→ **Исходный отрывок**:

------

Таким образом, выдавая желаемое за действительное, командование фактически
''проталкивало" неподготовленную ПЛ в 1-ю линию.
А уже 22
мая капитан 2 ранга Д.А. Павлуцкий подал ВС СФ
рапорт с ходатайством о переводе Д-1 в 1-ю линию. Но тут комбригу не повезло:
с 15 по 17 июня 1940 г. комиссия Управления боевой подготовки ВМФ, проверявшая
состояние БП бригады, выявила целый ряд грубых нарушений, допущенных при
прохождении КПЛ. В частности, было установлено, что Д-1 должным образом не
подготовлена, поэтому комиссия отставила ее от перевода в 1-ю линию".
На
заседании ВС СФ, проходившем под председательством вице-адмирала Г.И.Левченко,
комбриг попытался обвинить комиссию в необъективности и тенденциозности,
якобы проявленным в ходе проверки, и заявил, что указания комиссии для него
вовсе не обязательны. К сожалению, ВС в лице контр-адмирала В.П. Дрозда и
дивизионного комиссара Н.К. Смирнова должных выводов в отношении Д.А. Павлуцкого не сделал, хотя зам. командира БПЛ по политчасти
полковой комиссар И.И. Пеккер признал все выводы
комиссии абсолютно верными.
Игнорируя
выводы комиссии, комбриг в начале августа послал Д-1 на зачётную торпедную
атаку по задаче №13 (атака корабля, идущего переменными курсами). Эта задача
выполняется только лодками 1-й линии, поэтому капитан-лейтенант Ф.М. Ельтищев оказался совершенно не подготовленным для её
выполнения. Выпуск торпед был отставлен, и лодка была вынуждена возвратиться в
базу.
Кстати,
факты завышения оценок и представления неподготовленных ПЛ
для перевода в 1-ю линию имели место и на других кораблях бригады. Комиссия УБП
ВМФ в ходе повторной проверки, имевшей место 16-17 августа 1940 г., отметила
невыполнение большинства указаний июньской комиссии. Тем не менее, капитан 2
ранга Д.А. Павлуцкий продолжал нарушать последовательность
БП лодок своей бригады.
А Д-1 тем
временем (с 22 августа по 10 октября) проходила текущий ремонт на плавбазе
«Красный Горн»: ремонтировались клапана вентиляции цистерн, входные люки
компрессора ВВД, а также трюмные помпы и дизеля. 22 октября ПЛ
производила опробование механизмов, пробное погружение и вывеску. На этом
выходе командир и ст. инженер-механик Д-1 отсутствовали (находились в отпуске),
а потому замещались командиром Д-3 и дивизионным инженером-механиком. Кроме
того, на борту находился командир 1-го ДПЛ капитан 3 ранга М.И. Гаджиев.
Приказом
командующего СФ контр-адмирала А.Г. Головко №0432 от 25 октября (который
основывался на рапорте командира БПЛ №1284 от 21 октября) Д-1 была объявлена вступившей
в кампанию. После этого до 13 ноября ПЛ погружений
не производила, но 1 ноября совершила выход для определения и уничтожения
девиации магнитного компаса.

------

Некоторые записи

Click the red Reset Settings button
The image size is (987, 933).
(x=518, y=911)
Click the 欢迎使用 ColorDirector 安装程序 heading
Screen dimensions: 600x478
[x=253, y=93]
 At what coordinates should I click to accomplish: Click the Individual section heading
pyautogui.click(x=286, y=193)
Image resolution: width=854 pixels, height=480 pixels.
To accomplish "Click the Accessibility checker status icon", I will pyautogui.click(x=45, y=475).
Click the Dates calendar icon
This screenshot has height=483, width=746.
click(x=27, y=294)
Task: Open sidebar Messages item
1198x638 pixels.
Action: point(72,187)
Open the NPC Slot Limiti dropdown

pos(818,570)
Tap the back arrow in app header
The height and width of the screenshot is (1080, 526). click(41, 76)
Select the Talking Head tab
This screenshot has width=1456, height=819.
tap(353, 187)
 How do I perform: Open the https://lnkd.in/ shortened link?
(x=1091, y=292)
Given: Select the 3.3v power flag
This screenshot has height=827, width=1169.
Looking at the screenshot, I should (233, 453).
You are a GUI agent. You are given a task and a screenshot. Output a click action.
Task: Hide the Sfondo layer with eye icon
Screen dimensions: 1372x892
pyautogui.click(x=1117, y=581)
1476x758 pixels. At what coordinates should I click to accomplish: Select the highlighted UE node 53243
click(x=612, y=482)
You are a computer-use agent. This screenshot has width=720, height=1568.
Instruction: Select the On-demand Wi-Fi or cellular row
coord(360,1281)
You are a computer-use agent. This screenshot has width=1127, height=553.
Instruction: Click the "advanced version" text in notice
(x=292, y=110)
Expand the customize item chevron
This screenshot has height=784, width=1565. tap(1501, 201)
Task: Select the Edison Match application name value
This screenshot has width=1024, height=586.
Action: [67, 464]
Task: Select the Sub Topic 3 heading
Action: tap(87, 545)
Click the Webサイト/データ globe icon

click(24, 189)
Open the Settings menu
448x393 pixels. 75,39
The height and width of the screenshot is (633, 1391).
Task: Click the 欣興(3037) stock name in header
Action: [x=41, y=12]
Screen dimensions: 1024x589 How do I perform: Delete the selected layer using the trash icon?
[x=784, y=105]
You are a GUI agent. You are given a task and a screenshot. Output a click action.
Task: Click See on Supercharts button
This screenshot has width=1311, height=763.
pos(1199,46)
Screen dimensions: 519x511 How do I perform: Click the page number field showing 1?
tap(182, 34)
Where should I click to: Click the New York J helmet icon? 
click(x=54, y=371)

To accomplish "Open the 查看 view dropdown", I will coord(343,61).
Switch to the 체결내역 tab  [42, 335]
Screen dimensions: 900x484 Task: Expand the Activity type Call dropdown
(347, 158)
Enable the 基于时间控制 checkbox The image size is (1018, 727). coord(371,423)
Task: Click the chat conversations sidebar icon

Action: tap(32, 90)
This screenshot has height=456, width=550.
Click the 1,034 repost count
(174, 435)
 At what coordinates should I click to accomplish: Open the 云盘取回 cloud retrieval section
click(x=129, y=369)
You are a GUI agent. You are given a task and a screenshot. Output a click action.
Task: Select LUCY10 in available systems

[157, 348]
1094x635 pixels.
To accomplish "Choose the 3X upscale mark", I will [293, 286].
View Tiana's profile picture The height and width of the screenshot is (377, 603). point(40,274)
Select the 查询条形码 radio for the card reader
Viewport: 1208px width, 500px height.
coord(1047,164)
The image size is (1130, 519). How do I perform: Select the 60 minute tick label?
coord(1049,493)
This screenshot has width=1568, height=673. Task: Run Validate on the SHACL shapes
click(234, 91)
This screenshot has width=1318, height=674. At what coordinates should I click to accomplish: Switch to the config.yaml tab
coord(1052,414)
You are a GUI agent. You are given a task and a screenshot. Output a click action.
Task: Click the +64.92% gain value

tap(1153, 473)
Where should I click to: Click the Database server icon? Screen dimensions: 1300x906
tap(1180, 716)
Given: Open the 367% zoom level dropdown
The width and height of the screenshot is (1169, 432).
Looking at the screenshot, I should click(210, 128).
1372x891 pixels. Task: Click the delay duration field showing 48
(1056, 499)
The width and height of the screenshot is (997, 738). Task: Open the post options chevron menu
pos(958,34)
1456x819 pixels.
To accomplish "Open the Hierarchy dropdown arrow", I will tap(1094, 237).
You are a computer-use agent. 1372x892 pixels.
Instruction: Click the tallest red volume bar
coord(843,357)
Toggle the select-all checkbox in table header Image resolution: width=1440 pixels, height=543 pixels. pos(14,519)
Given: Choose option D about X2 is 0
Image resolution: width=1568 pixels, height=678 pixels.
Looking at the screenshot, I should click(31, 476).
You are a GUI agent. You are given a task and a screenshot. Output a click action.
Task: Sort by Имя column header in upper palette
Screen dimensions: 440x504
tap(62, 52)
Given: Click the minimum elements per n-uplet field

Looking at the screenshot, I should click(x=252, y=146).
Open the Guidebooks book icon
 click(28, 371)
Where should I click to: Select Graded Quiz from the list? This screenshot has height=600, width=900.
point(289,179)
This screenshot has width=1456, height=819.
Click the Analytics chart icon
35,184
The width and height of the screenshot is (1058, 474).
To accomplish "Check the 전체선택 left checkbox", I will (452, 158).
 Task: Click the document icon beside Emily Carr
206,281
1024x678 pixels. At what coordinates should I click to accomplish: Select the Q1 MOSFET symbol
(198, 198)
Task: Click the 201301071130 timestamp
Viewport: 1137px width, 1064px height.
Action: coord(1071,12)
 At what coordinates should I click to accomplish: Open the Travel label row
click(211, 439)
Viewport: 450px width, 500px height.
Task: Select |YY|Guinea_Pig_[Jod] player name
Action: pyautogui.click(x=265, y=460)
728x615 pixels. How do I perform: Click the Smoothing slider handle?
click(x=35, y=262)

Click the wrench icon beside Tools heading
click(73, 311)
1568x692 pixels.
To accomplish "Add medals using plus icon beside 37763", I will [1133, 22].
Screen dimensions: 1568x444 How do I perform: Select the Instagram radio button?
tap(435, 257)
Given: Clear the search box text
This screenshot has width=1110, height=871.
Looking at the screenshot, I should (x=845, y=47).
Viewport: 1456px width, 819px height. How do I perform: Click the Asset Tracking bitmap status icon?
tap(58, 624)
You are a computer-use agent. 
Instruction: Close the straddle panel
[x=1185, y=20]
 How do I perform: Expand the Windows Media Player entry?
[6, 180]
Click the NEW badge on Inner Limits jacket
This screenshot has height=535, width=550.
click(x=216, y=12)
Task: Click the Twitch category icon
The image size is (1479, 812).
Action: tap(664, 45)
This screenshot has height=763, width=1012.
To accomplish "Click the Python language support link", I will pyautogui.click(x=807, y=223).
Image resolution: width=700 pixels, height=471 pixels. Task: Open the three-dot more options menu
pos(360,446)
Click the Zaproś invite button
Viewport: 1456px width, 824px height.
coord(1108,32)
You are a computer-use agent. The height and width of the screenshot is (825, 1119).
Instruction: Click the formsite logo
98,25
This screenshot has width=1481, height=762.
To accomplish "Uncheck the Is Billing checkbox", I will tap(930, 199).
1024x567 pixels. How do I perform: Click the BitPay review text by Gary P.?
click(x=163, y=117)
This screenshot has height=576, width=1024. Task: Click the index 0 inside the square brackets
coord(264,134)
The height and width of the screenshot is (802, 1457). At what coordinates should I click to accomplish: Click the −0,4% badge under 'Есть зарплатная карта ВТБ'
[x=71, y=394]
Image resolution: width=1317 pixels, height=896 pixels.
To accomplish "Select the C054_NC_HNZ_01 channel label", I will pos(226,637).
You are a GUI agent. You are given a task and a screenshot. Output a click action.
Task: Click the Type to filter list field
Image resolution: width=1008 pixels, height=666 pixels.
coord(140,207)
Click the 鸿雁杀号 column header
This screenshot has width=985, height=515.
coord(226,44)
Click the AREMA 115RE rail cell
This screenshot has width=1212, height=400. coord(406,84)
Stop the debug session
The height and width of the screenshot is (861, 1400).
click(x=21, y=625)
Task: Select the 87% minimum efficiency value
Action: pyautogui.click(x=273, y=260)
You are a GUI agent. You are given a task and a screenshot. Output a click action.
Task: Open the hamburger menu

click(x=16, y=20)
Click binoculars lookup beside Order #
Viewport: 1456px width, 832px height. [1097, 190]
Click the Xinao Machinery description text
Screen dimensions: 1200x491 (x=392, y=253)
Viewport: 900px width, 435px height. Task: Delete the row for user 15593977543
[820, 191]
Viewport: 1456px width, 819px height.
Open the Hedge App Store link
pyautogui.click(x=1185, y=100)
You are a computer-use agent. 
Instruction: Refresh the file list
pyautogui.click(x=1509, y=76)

------

→ **Требования к выполнению**:
#1 Ответьте на вопросы по отрывку о подводной лодке Д-1:
(a) Какая комиссия проверяла состояние боевой подготовки бригады с 15 по 17 июня 1940 г.?
(b) На какой плавбазе Д-1 проходила текущий ремонт с 22 августа по 10 октября?
(c) Под каким номером вышел приказ командующего СФ от 25 октября, которым Д-1 была объявлена вступившей в кампанию?
#2 Напишите продолжение отрывка о подводной лодке Д-1, начиная сразу после его последнего предложения.

→ **Ответы по порядку**:
#1
(a) Комиссия Управления боевой подготовки ВМФ.
(b) На плавбазе «Красный Горн».
(c) Под номером 0432.

#2
Приказом
по флоту №0448 от 6 ноября 1940 г. было объявлено, что Д-1 выиграла первенство
БПЛ на лучшую БЧ-4. В этот же день лодка пришла на
Мурманский рейд для участия в праздновании 23-й годовщины Октябрьской
Революции. 12 ноября ПЛ в базе осмотрела техническая
комиссия штаба СФ, признавшая ее техническое состояние удовлетворительным.
На 13
ноября Д-1 была запланирована подготовка к сдаче зачёта по задаче №2д (подныривание) КПЛ-38, после чего ей следовало идти в губу Эйна для встречи с УК «Умба». На
14 ноября намечался совместный выход, во время которого на «Умбе»
должен был находиться комбриг ПЛ, а на Д-1 — командир
1-го ДПЛ и дивизионный инженер-механик. Предполагалось после предварительной
проверки, сдать зачёт по учению №2д с фактическим подныриванием.
Несмотря
на то, что ПЛ около двух месяцев находилась в ремонте,
а ее командир все это время находился в отпуске, Д-1 посылали в полигон с
глубинами свыше 200 м без достаточной проверки всей системы
погружения-всплытия и надёжности непроницаемости прочного корпуса и цистерн.
При этом комбриг не принял в расчёт тот факт, что ещё 12 июня 1940 г. на Д-1
произошло несанкционированное заполнение ЦБП, и аварию удалось предотвратить
лишь своевременным ее продутием ВВД. Серьёзным
нарушением являлось также и то, что перед выходом в море на корабле
отсутствовали командиры БЧ-3, БЧ-5 (причём ст. инженер-механик ПЛ не был замещён дивизионным специалистом) и младший
командир, заведовавший трубопроводами системы ВВД.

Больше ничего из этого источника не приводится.